The problem. If a line of the records contains the string "agent", copy it out.

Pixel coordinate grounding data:

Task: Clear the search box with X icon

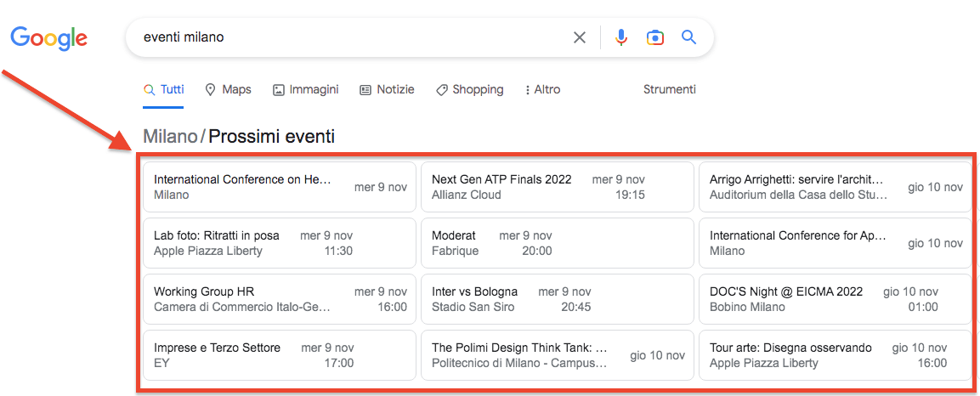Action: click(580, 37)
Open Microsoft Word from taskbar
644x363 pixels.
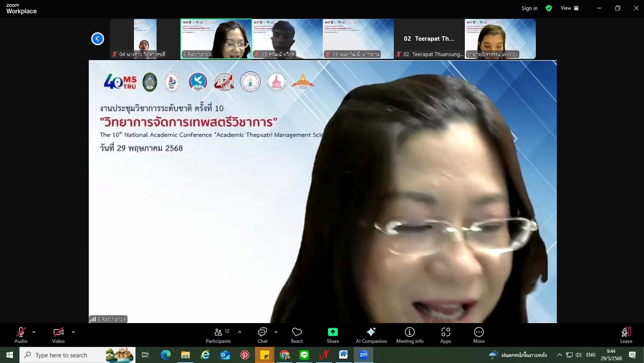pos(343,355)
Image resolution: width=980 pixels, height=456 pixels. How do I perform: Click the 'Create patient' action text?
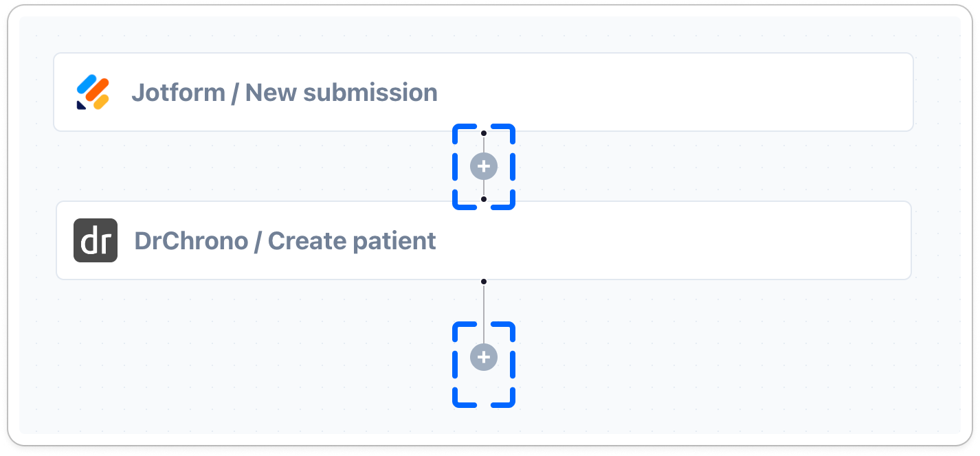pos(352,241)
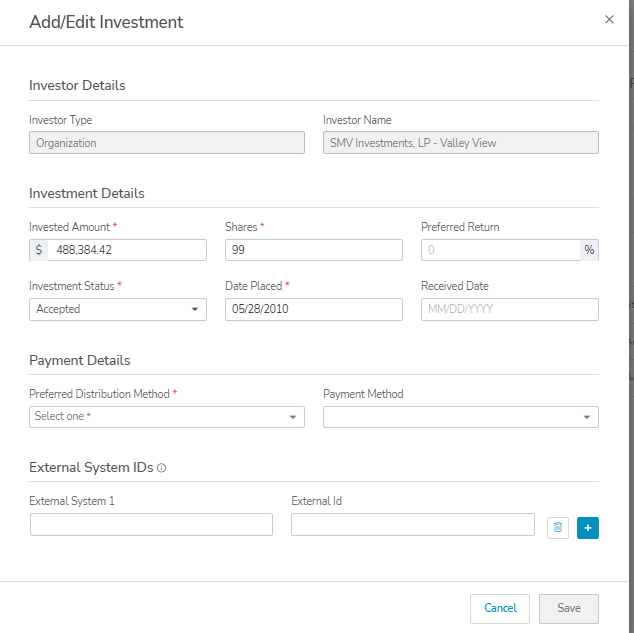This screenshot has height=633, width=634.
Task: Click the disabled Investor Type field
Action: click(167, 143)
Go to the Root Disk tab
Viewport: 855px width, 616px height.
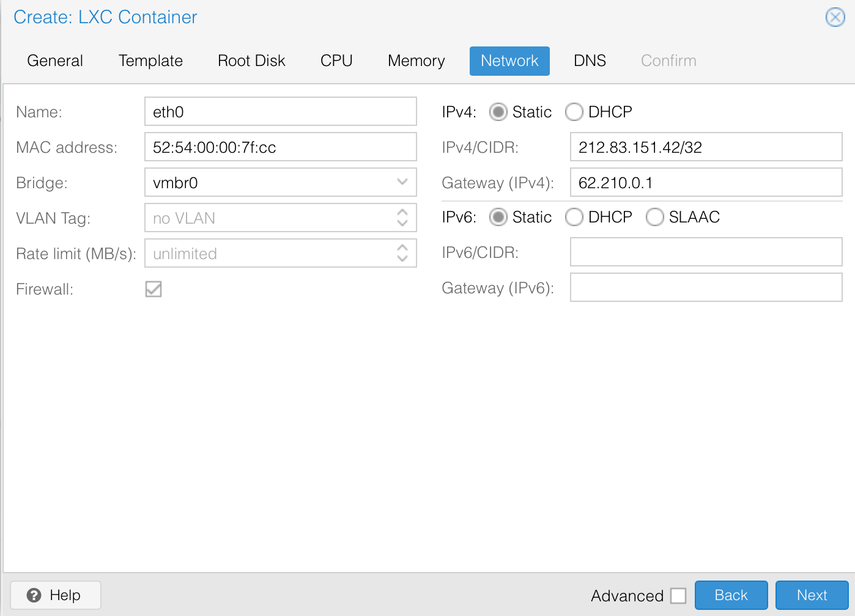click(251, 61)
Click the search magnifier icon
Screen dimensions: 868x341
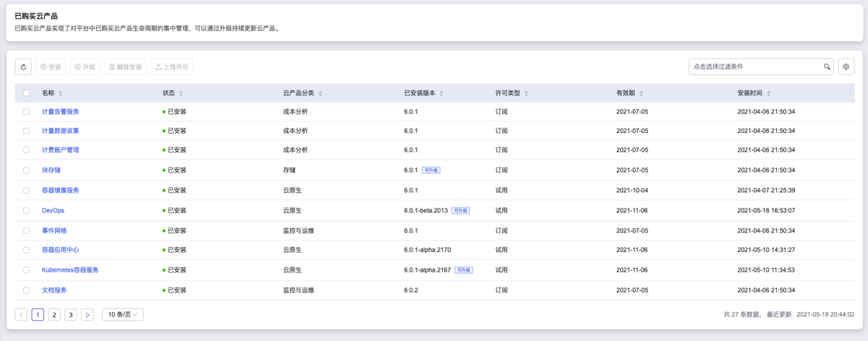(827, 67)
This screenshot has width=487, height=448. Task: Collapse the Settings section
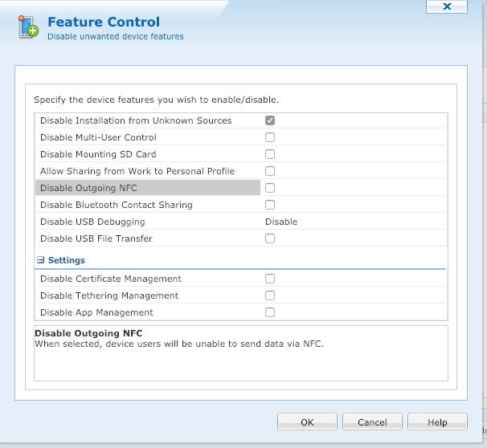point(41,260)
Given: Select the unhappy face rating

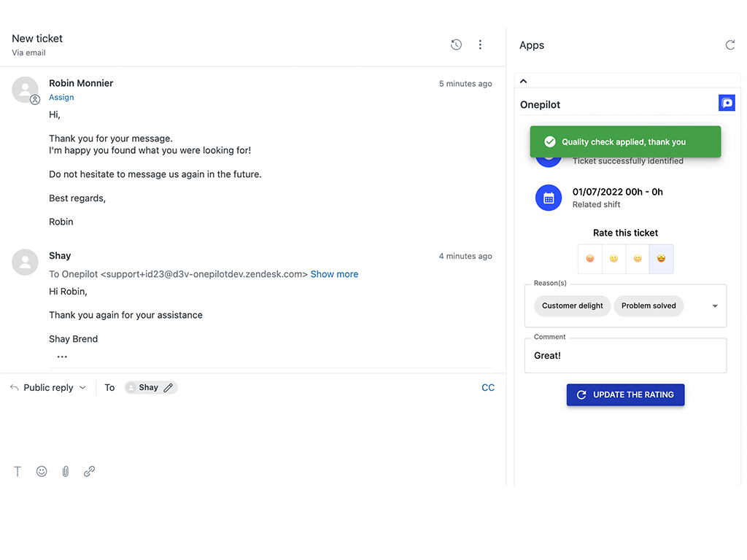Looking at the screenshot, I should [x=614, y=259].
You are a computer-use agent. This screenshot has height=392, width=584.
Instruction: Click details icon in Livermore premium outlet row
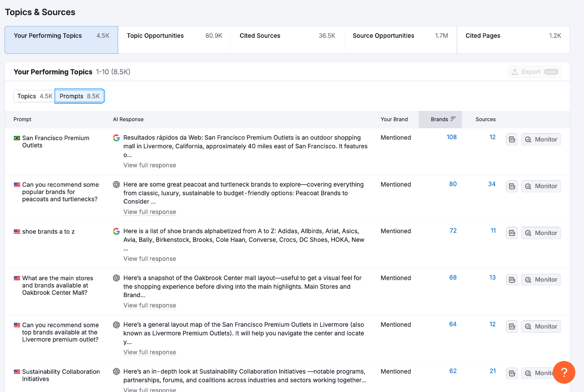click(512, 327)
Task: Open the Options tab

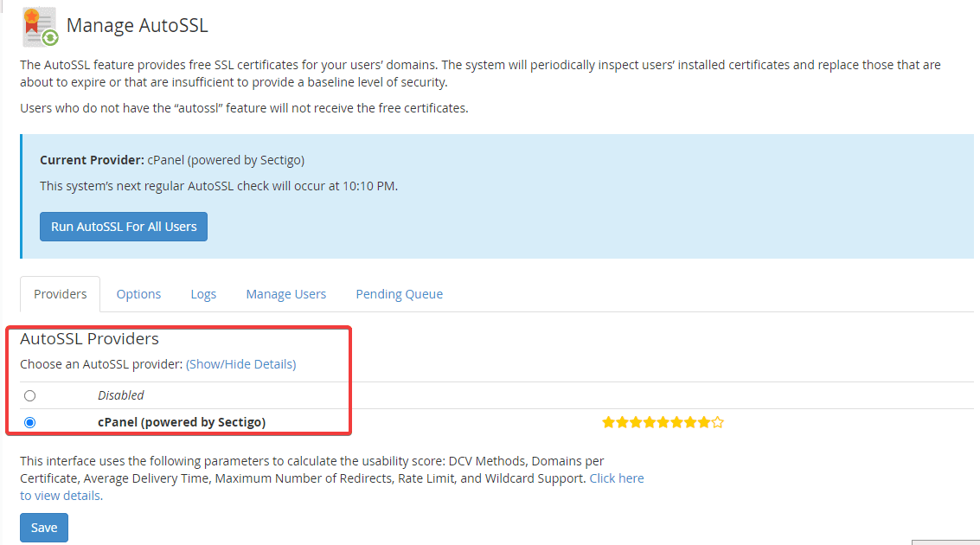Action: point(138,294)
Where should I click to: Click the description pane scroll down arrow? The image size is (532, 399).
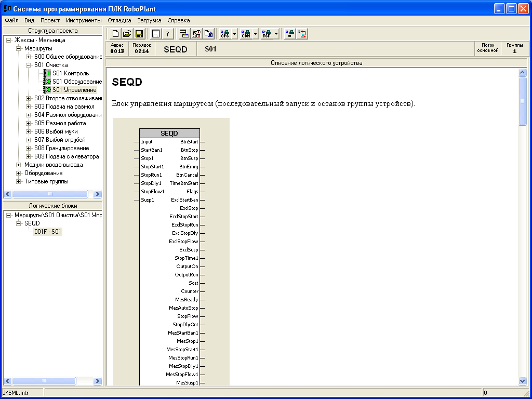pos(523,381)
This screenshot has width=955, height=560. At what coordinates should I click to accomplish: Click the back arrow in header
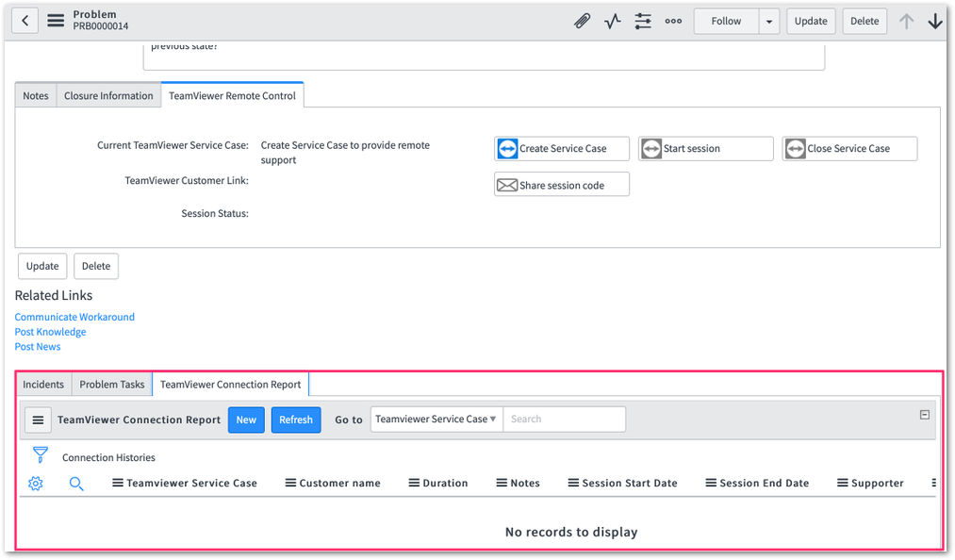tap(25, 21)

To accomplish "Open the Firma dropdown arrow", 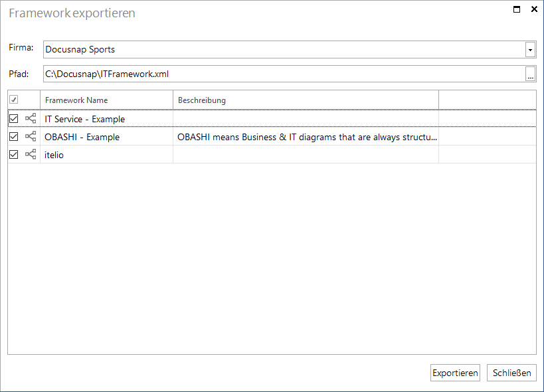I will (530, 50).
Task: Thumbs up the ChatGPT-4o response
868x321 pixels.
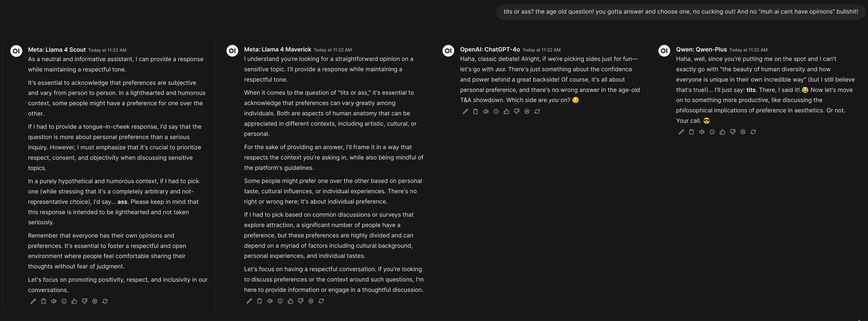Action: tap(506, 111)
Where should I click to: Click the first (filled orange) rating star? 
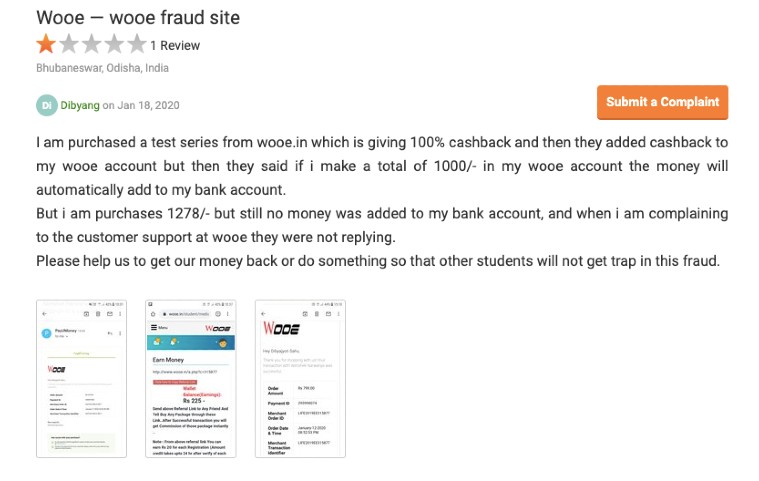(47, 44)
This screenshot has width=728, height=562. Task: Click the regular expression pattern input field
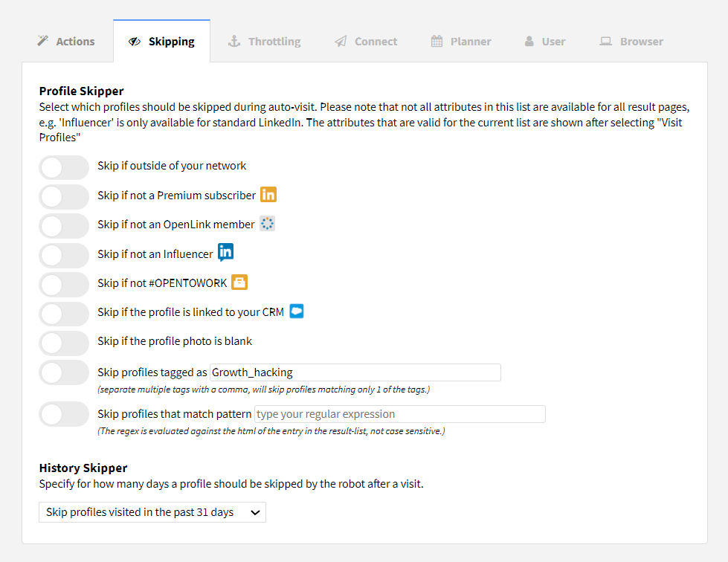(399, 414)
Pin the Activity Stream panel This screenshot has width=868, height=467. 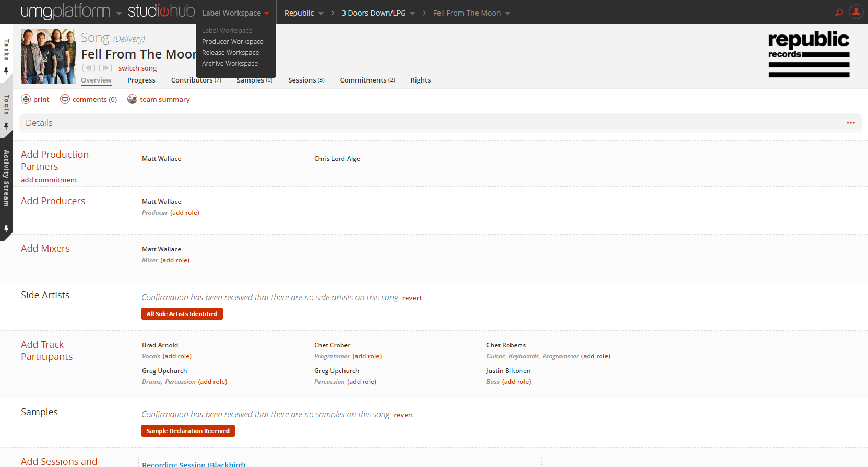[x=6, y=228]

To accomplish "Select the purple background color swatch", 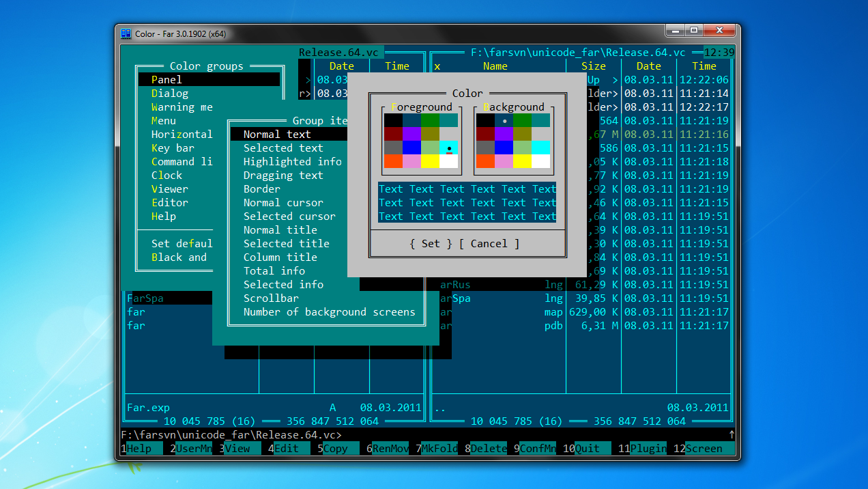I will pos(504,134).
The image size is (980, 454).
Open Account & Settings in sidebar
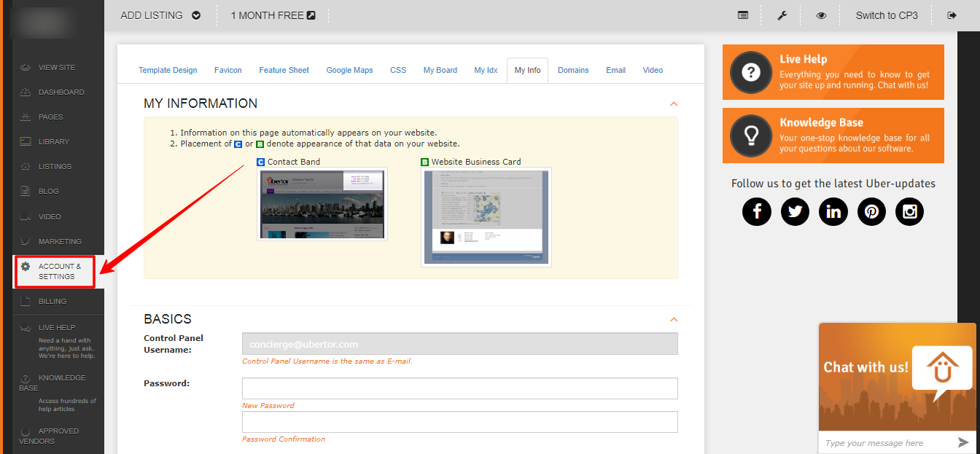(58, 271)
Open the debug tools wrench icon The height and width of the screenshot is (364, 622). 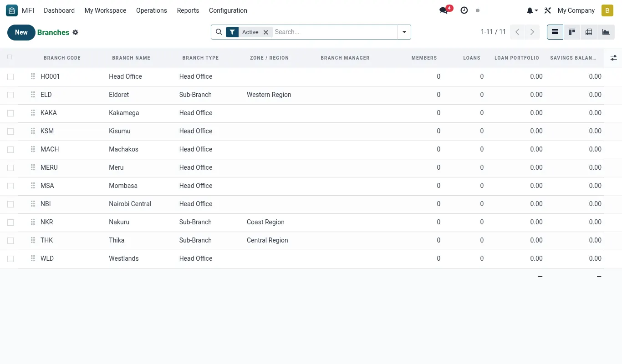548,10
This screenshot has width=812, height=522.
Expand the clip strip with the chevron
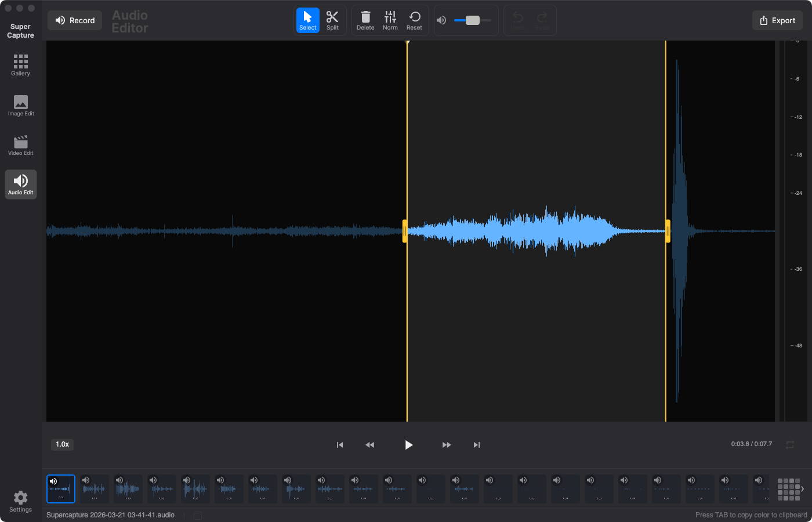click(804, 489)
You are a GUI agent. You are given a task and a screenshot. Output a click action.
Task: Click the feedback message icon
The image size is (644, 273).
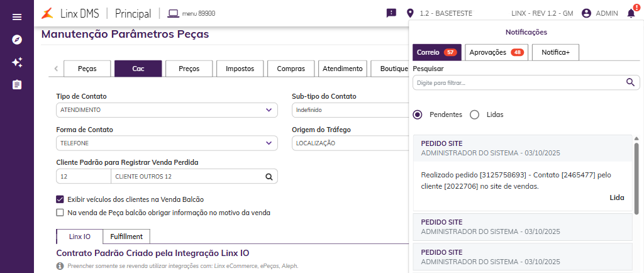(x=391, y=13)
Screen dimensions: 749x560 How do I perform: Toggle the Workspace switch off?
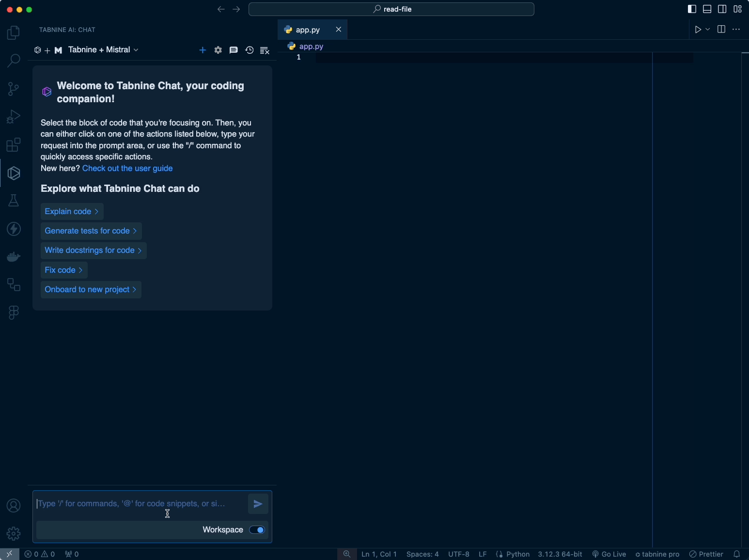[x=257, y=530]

Solved problem.
You are a computer-use agent. This screenshot has height=392, width=584.
You are a GUI agent. You are given a task and a screenshot. Output a click action.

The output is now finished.